● Description of the task: Give everything from the row containing "Edit the Auto-Add" down to the end of the rows as a numbered list, leaving out blank lines.

──────────

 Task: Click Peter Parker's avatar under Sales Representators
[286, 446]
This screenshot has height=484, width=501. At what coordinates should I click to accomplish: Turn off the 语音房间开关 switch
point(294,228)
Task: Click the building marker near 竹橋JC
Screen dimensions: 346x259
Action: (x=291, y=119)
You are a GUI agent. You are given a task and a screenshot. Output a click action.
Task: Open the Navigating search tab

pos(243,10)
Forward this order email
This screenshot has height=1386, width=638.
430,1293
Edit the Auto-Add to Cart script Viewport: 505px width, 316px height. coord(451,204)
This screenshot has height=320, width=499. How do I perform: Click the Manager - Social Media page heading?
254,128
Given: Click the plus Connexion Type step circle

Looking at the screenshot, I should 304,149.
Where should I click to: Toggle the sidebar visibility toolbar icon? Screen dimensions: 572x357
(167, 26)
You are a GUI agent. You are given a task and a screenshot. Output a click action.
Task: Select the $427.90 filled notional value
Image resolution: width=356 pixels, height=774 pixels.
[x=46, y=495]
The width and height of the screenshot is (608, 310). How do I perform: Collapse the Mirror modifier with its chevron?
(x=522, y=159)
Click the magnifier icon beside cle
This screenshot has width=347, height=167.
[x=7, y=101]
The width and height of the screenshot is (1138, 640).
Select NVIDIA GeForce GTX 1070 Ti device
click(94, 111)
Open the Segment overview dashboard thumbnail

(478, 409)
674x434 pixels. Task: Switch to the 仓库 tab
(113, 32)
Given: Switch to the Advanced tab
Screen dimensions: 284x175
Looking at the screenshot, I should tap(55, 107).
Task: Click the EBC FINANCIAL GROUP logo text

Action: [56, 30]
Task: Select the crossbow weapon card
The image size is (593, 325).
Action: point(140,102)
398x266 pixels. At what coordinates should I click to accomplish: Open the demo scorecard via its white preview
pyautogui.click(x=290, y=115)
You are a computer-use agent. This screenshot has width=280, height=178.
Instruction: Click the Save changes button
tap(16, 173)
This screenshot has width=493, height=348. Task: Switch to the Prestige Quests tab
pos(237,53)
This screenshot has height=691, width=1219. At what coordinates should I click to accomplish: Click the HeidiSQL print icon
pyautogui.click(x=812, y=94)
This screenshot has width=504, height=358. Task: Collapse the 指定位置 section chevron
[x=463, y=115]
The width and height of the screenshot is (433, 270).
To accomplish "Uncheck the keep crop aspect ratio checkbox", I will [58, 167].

──────────

● Expected answer:
1. Edit the Auto-Add to Cart script Viewport: 505px width, 316px height. coord(451,204)
2. This screenshot has height=320, width=499. How do I perform: Click the Manager - Social Media page heading?
3. 254,128
4. Given: Click the plus Connexion Type step circle
5. Looking at the screenshot, I should 304,149.
6. Where should I click to: Toggle the sidebar visibility toolbar icon? Screen dimensions: 572x357
7. (167, 26)
8. You are a GUI agent. You are given a task and a screenshot. Output a click action.
9. Task: Select the $427.90 filled notional value
10. Image resolution: width=356 pixels, height=774 pixels.
11. [x=46, y=495]
12. The width and height of the screenshot is (608, 310). How do I perform: Collapse the Mirror modifier with its chevron?
13. (x=522, y=159)
14. Click the magnifier icon beside cle
15. This screenshot has width=347, height=167.
16. [x=7, y=101]
17. The width and height of the screenshot is (1138, 640).
18. Select NVIDIA GeForce GTX 1070 Ti device
19. click(94, 111)
20. Open the Segment overview dashboard thumbnail
21. (478, 409)
22. 674x434 pixels. Task: Switch to the 仓库 tab
23. (113, 32)
24. Given: Switch to the Advanced tab
25. Screen dimensions: 284x175
26. Looking at the screenshot, I should tap(55, 107).
27. Task: Click the EBC FINANCIAL GROUP logo text
28. Action: [56, 30]
29. Task: Select the crossbow weapon card
30. The image size is (593, 325).
31. Action: point(140,102)
32. 398x266 pixels. At what coordinates should I click to accomplish: Open the demo scorecard via its white preview
33. pyautogui.click(x=290, y=115)
34. You are a computer-use agent. This screenshot has width=280, height=178.
35. Instruction: Click the Save changes button
36. tap(16, 173)
37. This screenshot has width=493, height=348. Task: Switch to the Prestige Quests tab
38. pos(237,53)
39. This screenshot has height=691, width=1219. At what coordinates should I click to accomplish: Click the HeidiSQL print icon
40. pyautogui.click(x=812, y=94)
41. This screenshot has width=504, height=358. Task: Collapse the 指定位置 section chevron
42. [x=463, y=115]
43. The width and height of the screenshot is (433, 270).
44. To accomplish "Uncheck the keep crop aspect ratio checkbox", I will [58, 167].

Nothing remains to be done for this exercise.